RECORDS PROVIDED |

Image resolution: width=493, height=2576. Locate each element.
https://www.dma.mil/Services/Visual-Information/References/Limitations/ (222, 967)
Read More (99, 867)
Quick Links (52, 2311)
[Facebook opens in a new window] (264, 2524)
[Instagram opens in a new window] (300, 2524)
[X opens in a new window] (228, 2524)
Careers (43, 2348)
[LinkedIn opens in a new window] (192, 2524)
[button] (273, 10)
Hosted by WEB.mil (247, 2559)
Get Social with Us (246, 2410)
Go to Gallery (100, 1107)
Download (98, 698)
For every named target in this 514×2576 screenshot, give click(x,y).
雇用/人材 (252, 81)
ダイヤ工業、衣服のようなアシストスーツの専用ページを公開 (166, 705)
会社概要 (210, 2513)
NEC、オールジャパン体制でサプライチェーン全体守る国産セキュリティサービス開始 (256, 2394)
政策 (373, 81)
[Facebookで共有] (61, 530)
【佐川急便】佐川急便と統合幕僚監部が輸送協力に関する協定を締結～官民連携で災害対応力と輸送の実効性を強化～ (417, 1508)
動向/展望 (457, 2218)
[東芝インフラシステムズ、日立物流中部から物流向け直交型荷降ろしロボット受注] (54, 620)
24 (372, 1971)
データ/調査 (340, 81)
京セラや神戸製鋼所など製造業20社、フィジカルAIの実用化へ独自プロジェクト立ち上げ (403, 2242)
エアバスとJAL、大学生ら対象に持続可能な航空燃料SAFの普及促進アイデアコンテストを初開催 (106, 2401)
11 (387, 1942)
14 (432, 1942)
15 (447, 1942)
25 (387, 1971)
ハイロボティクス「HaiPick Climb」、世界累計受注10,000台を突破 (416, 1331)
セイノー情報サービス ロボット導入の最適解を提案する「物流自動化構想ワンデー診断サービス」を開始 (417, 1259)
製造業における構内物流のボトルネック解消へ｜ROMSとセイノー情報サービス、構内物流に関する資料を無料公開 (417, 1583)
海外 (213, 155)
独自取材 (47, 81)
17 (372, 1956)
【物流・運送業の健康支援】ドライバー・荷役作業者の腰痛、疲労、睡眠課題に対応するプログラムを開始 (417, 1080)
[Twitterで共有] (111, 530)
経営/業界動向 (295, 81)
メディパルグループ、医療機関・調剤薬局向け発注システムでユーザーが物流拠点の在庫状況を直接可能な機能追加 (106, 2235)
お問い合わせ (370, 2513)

ASSIGNMENT | Write out once more the lines above beginning at the line with "セイノー情報サービス ロボット導入の最適解を提案する「物流自動化構想ワンデー診断サービス」を開始 (417, 1259)"; continue through the final line and stop there.

EXERCISE ANSWER |
セイノー情報サービス ロボット導入の最適解を提案する「物流自動化構想ワンデー診断サービス」を開始 (417, 1259)
製造業における構内物流のボトルネック解消へ｜ROMSとセイノー情報サービス、構内物流に関する資料を無料公開 (417, 1583)
海外 (213, 155)
独自取材 (47, 81)
17 (372, 1956)
【物流・運送業の健康支援】ドライバー・荷役作業者の腰痛、疲労、睡眠課題に対応するプログラムを開始 (417, 1080)
[Twitterで共有] (111, 530)
経営/業界動向 (295, 81)
メディパルグループ、医療機関・調剤薬局向け発注システムでユーザーが物流拠点の在庫状況を直接可能な機能追加 (106, 2235)
お問い合わせ (370, 2513)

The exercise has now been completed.